The report, “Nutritional Interventions in Primary Mitochondrial Disorders: Developing an Evidence Base,” was printed in the current issue of Molecular Genetics and Metabolism.

The December 2014 workshop aimed to identify research gaps and needs regarding the safety and effectiveness of nutritional interventions — including vitamins, minerals, and other dietary ingredients — in PMD.

Researchers, clinicians, patient advocacy groups, and federal partners participated to forge collaborations and develop a research agenda to promote nutritional interventions in PMD. Overall, the ultimate goal of the event was to improve patient care and general knowledge about mitochondrial function.

NIH’s National Center for Advancing Translational Sciences’ (NCATS) Office of Rare Diseases Research (ORDR) and the Eunice Kennedy Shriver National Institute of Child Health and Human Development (NICHD), the Wellcome Trust, and the United Mitochondrial Diseases Foundation (UMDF), were some of the international workshop’s co-sponsors.

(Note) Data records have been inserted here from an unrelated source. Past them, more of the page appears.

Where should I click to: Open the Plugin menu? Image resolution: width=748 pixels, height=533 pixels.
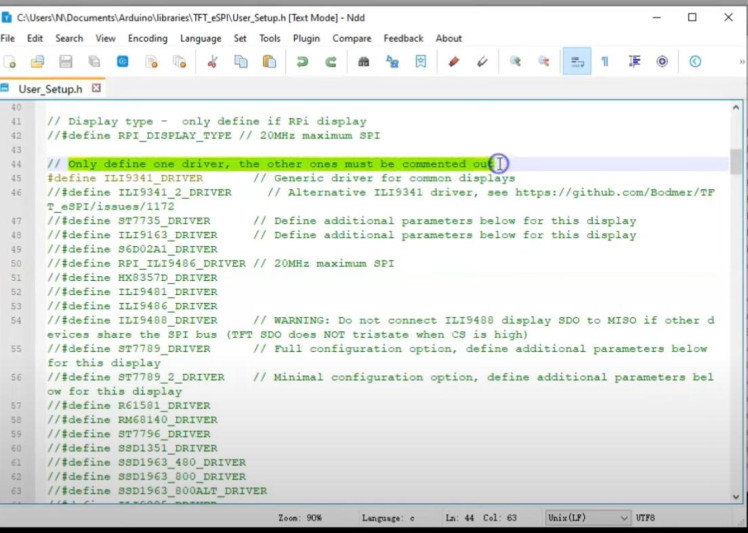(x=306, y=38)
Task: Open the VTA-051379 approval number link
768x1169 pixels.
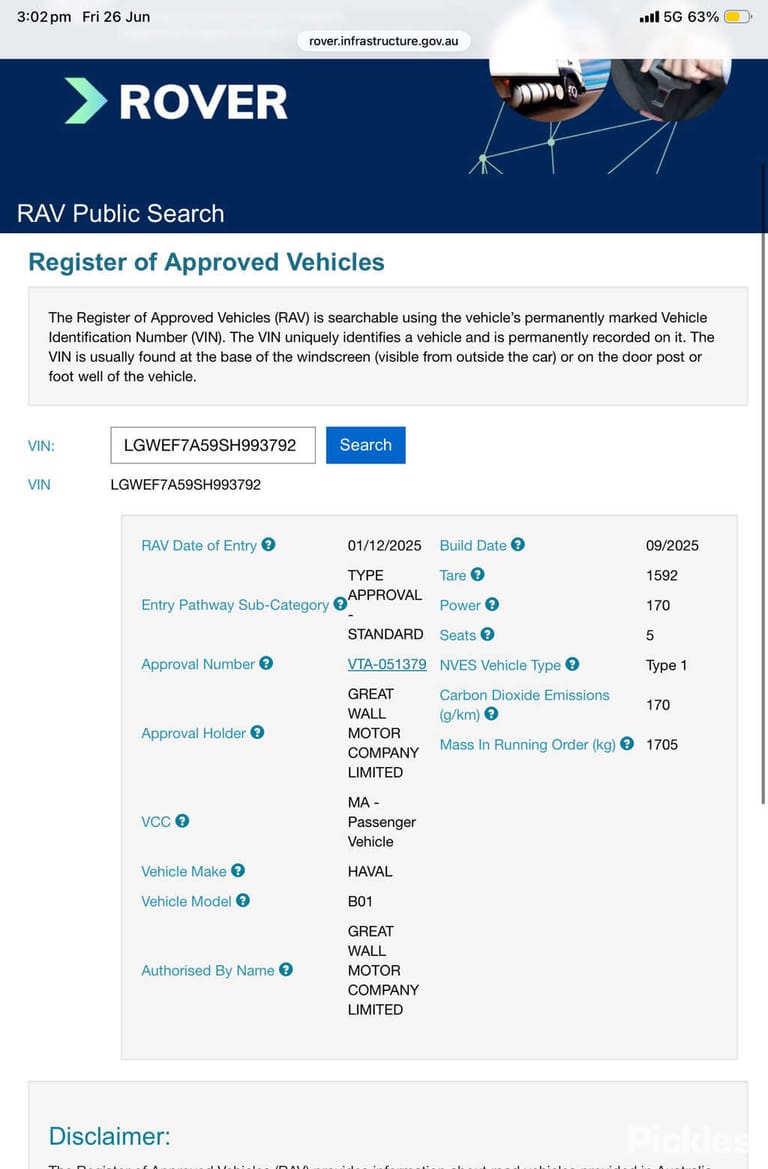Action: [387, 664]
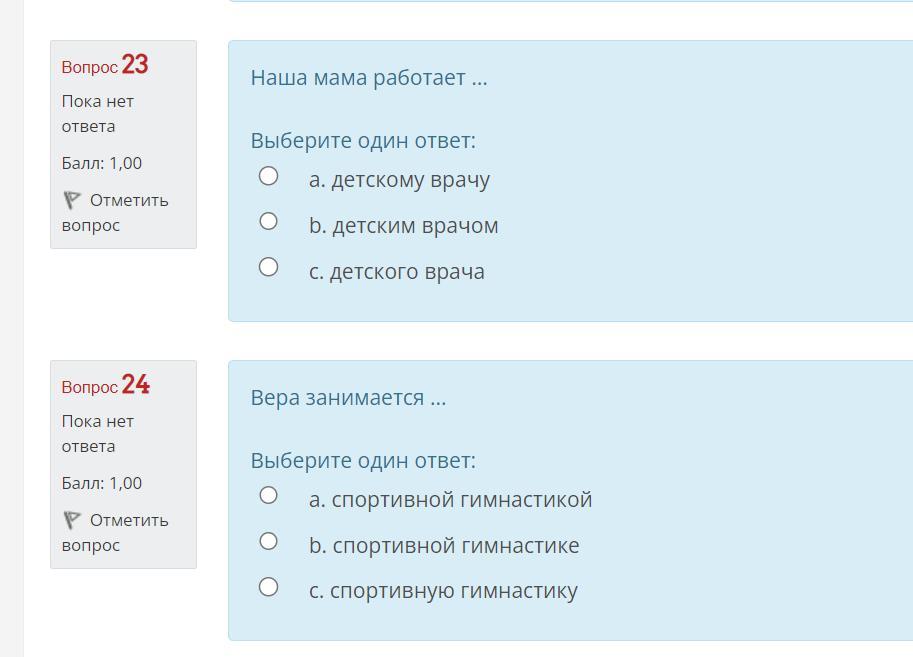Click the 'Вопрос 23' heading
This screenshot has width=913, height=657.
tap(105, 66)

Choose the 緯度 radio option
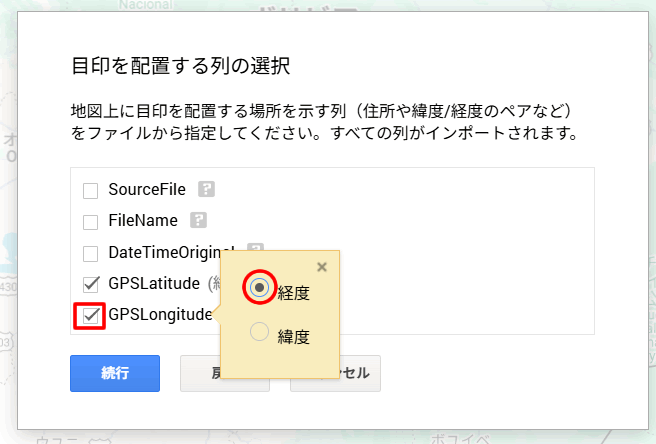[260, 332]
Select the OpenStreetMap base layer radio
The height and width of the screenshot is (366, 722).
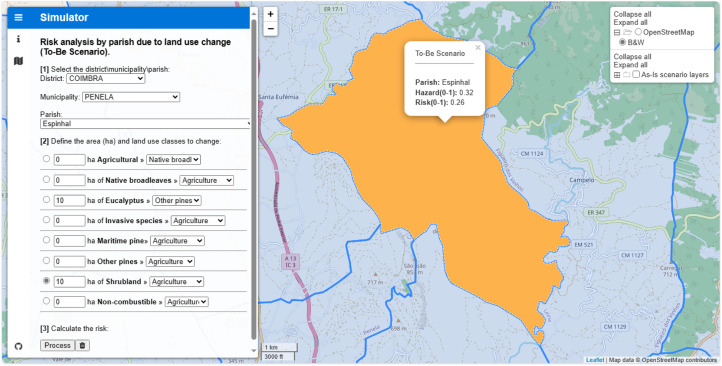(x=638, y=32)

Dietary supplements have been used in the management of PMD, mainly due to their potential benefits as proven in well-controlled trials for safety and effectiveness, but it has been hard for clinicians to provide appropriate instructions for the use of dietary supplements due to lack of guidelines.

At the workshop, several key points requiring intervention were identified that could allow a safe and efficient recommendation of dietary supplements for PMD in the future.

Because PMD are rare and very complex diseases that present clinical, phenotypic, and genetic extreme variability, it is still necessary to have well-defined clinical biomarkers that can allow a specific classification and characterization of PMD into therapeutic targetable subgroups.

Because the molecular mechanisms of dietary supplements in the case of mitochondrial dysfunction are poorly understood, it is also still necessary to perform pre-clinical studies and to test product combinations. This information, together with better PMD classification, is likely to pave the way for evidence-based clinical trials for dietary supplements.

Finally, a long-term goal determined by the mitochondrial disease community is to create a natural history study and a registry of patients with PMD that could enhance future research.

The groups agreed that new evidence-based therapeutic approaches for PMD will emerge through collaborations with patients, their families, and clinicians.